While poking around the capabilities of this package, I discovered the
circular
module. I’d never heard of circular statistics before, but
there are a lot of angles in the data I work with every day – and angles
don’t always “play nice” with other types of scalar data.
For example, if we’re talking about compass headings, the difference between
a heading of 45 degrees and a heading of 48 degrees is 2 degrees.
But, the difference between a heading of 358 degrees and 0 degrees is also
2 degrees. You can’t treat angles like other types of scalar data.

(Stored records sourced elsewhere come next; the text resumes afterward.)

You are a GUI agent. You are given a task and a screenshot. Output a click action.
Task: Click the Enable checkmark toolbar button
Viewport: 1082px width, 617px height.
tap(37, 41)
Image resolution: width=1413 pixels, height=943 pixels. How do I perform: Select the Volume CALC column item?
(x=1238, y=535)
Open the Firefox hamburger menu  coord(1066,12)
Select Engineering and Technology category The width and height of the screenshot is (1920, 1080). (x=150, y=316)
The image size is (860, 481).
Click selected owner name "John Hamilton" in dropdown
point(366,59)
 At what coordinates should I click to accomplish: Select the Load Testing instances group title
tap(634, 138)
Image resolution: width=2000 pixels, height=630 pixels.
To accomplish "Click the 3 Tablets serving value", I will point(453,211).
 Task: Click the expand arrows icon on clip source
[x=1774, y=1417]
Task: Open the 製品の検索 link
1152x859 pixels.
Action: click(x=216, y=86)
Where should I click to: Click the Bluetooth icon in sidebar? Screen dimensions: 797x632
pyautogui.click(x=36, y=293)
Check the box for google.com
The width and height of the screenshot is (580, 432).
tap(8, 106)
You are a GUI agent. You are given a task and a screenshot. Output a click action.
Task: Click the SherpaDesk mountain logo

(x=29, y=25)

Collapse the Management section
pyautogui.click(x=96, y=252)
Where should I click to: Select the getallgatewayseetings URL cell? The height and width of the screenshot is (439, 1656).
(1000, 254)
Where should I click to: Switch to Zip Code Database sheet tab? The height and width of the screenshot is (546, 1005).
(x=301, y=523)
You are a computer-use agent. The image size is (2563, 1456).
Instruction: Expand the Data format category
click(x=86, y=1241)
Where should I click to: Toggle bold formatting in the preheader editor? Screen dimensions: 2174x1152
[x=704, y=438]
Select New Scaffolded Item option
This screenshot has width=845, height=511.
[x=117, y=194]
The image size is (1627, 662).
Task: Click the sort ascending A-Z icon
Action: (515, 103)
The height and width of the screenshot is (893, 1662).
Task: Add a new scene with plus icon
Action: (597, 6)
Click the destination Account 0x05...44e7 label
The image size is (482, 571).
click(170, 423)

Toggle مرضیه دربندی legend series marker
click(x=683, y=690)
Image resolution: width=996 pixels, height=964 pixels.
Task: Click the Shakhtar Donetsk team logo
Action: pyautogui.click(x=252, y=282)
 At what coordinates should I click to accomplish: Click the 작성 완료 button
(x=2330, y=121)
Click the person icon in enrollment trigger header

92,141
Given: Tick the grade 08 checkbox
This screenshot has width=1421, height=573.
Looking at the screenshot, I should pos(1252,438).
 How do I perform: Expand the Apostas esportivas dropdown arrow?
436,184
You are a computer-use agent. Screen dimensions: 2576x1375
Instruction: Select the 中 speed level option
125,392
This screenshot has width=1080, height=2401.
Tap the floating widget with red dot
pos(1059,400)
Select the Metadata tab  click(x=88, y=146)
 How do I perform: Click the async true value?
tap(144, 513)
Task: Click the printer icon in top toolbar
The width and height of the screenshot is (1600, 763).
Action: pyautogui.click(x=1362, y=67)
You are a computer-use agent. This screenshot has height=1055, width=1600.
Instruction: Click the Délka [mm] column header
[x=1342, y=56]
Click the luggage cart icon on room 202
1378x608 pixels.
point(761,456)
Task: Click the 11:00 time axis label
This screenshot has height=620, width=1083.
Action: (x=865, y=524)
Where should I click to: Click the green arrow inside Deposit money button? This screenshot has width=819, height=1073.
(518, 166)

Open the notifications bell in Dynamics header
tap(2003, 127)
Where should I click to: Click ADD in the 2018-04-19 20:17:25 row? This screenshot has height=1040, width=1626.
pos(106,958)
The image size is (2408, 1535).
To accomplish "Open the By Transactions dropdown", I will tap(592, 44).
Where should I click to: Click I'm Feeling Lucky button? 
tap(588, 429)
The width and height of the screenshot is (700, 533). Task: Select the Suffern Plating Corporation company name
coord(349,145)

Even if you don’t work in physical coordinate systems, any data with dates and times can be worked in circular statistics. A year is a 360 degree trip around the sun. A day is a 360 degree rotation of the earth. Anything that cycles can be turned into an angle. Tuesday is just an angle away from Sunday. By converting date-times to radians, you can treat 11:59pm on Monday and 12:02am on Tuesday as the near-identical times they really are, rather than as two separate calendar days.
I generally think in degrees (it’s easier
to imaging a 15 degree angle in my mind than a .26 radian angle, but
trigonometry runs on radians.
So, the first thing we need to do with any type of circular data analysis is
convert it into radians.
For radar data, np.radians
works great. But for other types of data,
pingouin’s covert_angles function
lets you specify the number of “units” in your particular kind of circle.
Once your data is in radians, what sort of stats can you do? There is no simple analog to linear regression, unfortunately, but there are correlation functions for circular-to-circular or circular-to-scalar variables, ways to calculate values analogous to scalar mean and variance, and checks for a uniform circular distribution.